How does the EFF Cover Your Tracks test determine browser uniqueness and what signals does it use?
Executive summary
Cover Your Tracks is the Electronic Frontier Foundation’s interactive successor to Panopticlick that evaluates how uniquely a browser appears to trackers by collecting a wide set of browser- and device-level signals and reporting a combined “bits of identifying information” score for uniqueness [1] [2]. The tool both reports which tracking techniques are visible to a site and compares a visitor’s fingerprint against observed populations to indicate how easily that fingerprint could single a user out [3] [4].
1. What the test does: mimic trackers and measure uniqueness
Cover Your Tracks runs a suite of tests designed to “show you how trackers see your browser” by mimicking the kinds of data that commercial trackers collect and then estimating how rare that combination of characteristics is among visitors the EFF has observed; results include a summary of protections in place and a uniqueness estimate expressed in bits derived from combining individual metrics [5] [1] [2]. The project explicitly positions itself as both an educational tool and a measurement platform, building on Panopticlick’s research legacy to demonstrate that seemingly small or stable signals can be stitched together to form a device fingerprint [6] [4].
2. The signals Cover Your Tracks collects and reports
The site surfaces traditional HTTP-level headers (like User-Agent and language), browser settings, and a host of client-side probes such as screen resolution, installed fonts, canvas and WebGL rendering hashes, AudioContext fingerprints, and lists of installed add‑ons or privacy protections — all of which trackers can combine to form a fingerprint [4] [2] [3]. The tool’s “detailed view” and learning pages explain that these metrics include both the obvious elements browsers send to access pages and subtler runtime measurements that reveal hardware and rendering differences that are often more persistent than cookies [6] [4].

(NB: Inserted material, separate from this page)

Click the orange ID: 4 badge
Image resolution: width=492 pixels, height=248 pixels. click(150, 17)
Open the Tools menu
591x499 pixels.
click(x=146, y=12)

3. How uniqueness is calculated and presented
Cover Your Tracks aggregates the individual measurements into a combined metric: the “bits of identifying information” score, which summarizes how many bits of entropy the collection of signals provides — effectively an estimate of how many other browsers would share the same fingerprint in the observed sample [2]. The site also reports per-metric prevalence by comparing observed values against a rolling epoch of visitor data so users can see which characteristics are rare (and therefore more identifying) and which are common (and therefore less useful to trackers) [7] [3].
4. Methodology, sources, and software components
EFF’s materials say the project uses fingerprinting tests developed over years (crediting libraries such as Fingerprint2 and collaborators like Aloodo for parts of the tracker tests) and documents a methodology intended to “mimic trackers” while providing explanatory material so users can learn how each signal is used [2] [6]. The project code and operational details are public on GitHub, and the About/learn pages explicitly encourage users to test different browsers and extensions to see how protections change fingerprint visibility [7] [1].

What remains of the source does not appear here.